O exame permite observar microscópicas alterações
na espessura da parede vascular resultantes do acúmulo
de ateromas (placas de gordura). Os dados obtidos possibilitam
estabelecer o tempo de instalação do processo
de espessamento e prognosticar sua eventual evolução
na direção da aterosclerose.
Outra técnica consiste na análise da velocidade
da onda de pulso. Quando o sangue é ejetado pelo
coração, há um impacto na parede da
artéria aorta que se propaga por todo o sistema arterial.

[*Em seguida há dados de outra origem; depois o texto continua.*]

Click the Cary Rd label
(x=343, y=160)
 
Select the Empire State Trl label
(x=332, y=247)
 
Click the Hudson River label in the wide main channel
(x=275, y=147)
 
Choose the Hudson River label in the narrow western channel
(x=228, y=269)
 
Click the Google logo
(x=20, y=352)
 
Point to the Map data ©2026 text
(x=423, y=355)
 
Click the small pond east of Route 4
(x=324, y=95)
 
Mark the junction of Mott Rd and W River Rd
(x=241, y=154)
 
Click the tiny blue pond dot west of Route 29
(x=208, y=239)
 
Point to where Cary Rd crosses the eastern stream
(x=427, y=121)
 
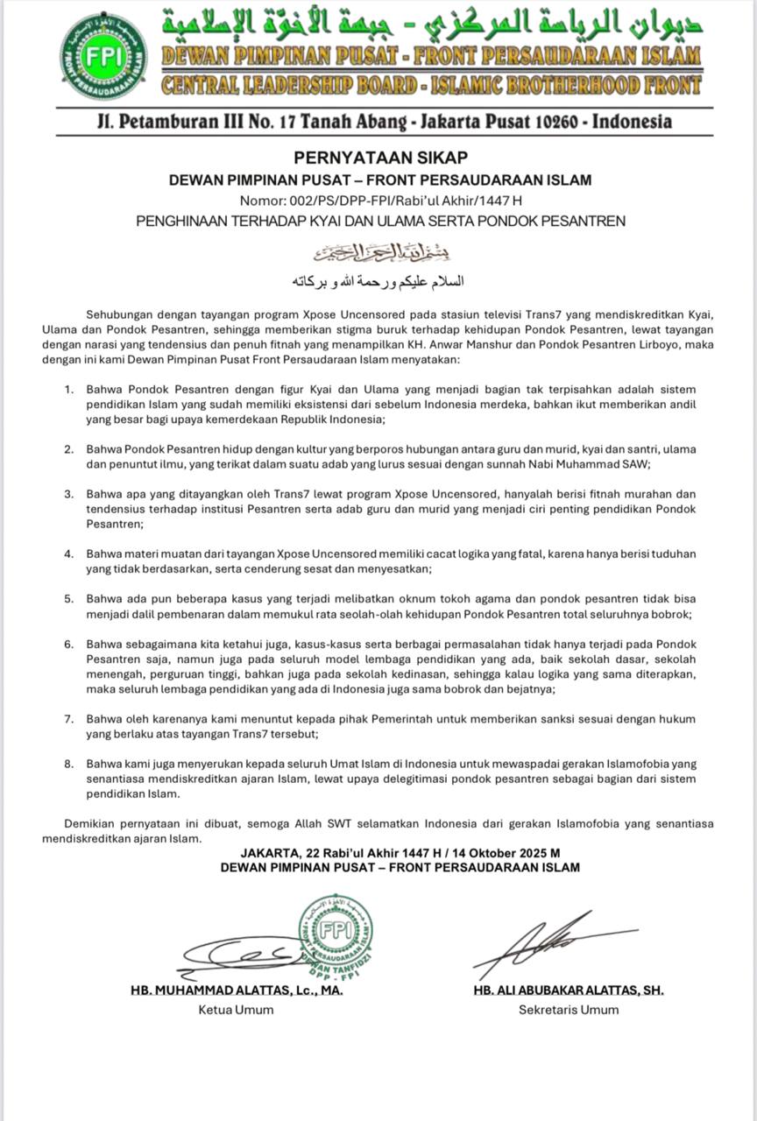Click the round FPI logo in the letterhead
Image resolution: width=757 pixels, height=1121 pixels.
point(104,57)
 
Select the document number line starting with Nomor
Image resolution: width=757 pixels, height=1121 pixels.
point(380,201)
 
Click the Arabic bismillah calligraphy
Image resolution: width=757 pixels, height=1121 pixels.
point(378,255)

A velocidade de propagação dessa pulsação
pode ser mensurada e eventuais alterações
de onda são consideradas marcadores de risco cardiovascular
precoce. Se o vaso perder a elasticidade e tornar-se mais
rígido devido à deposição de
ateromas em seu interior, haverá importantes alterações
na velocidade, e essa manifestação pode sinalizar
uma forte propensão para a aterosclerose.
Envelhecimento
Alterações vasculares em geral estão
associadas ao processo degenerativo do organismo decorrente
da senilidade. Porém determinadas doenças,
além da hipertensão arterial, representam
um alto fator de risco para o desenvolvimento precoce de
lesões ateroscleróticas, como a intolerância
à glicose ou o diabetes, a obesidade e a dislipidemia,
que é a denominação do aumento anormal
da taxa de lipídios no sangue. Batizado de síndrome
metabólica, o conjunto desses achados tem respondido
por elevados índices de morbidade e de mortalidade
cardiovascular em diferentes faixas etárias.

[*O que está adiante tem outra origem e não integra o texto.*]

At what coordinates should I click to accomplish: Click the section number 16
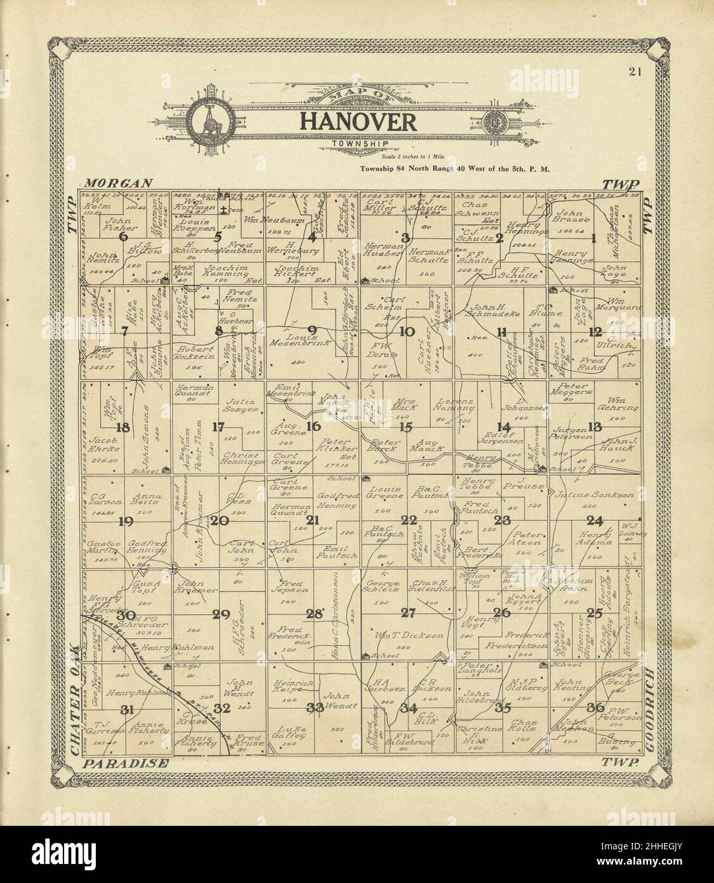click(313, 426)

"Nossos estudos são orientados, portanto, por
uma dupla preocupação: a primeira é
identificar mais precocemente o risco de mortalidade por
doença cardiovascular e a segunda é poder
proporcionar aos pacientes medicamentos com o poder de evitar
a progressão acelerada das complicações
cardíacas e vasculares", acentua Heitor.
O grupo de pesquisa que ele coordena vem avaliando o efeito
da terapêutica com diversos fármacos sobre
essas alterações precoces da aterosclerose
em um universo de pacientes de alto risco que não
é pequeno.
"Se a hipertensão resistente atendida nos postos
da rede pública de saúde e nos consultórios
manifesta-se, proporcionalmente, segundo a média
estatística de cinco pacientes para cada uma centena
de hipertensos, em nosso ambulatório o número
chega a 30 portadores refratários, levando-se em
consideração o nível terciário
do HC", salienta o cardiologista.
A Unicamp, relata ele, adota os avançados métodos
diagnósticos desde 2001 e foi precursora da implantação
das técnicas no Brasil, apenas dois anos após
a sua adoção nos Estados Unidos. O alto custo
dos equipamentos ainda torna proibitiva sua utilização
em larga escala em clínicas e postos da rede básica
de saúde. Nestes, contudo, destaca Heitor, é
necessário se dedicar cada vez mais atenção
à identificação e prevenção
precoces de problemas cardiovasculares, valendo-se de exames
clínicos e de sangue simples e rotineiros, porém
capazes de auxiliar na verificação do risco
vascular, como o cálculo do índice de massa
corporal (IMC), a medida da pressão arterial e os
exames laboratoriais para a determinação do
colesterol, triglicérides e glicose no sangue.
Os estudos conjuntos do Laboratório de Farmacologia
Cardiovascular e do Ambulatório de Hipertensão
Resistente contam com a participação de doze
alunos da FCM e financiamento das principais agências
de fomento. As pesquisas já resultaram em trabalhos
de iniciação científica, dissertações
de mestrado e teses de doutorado, as quais foram publicadas
em periódicos nacionais e internacionais.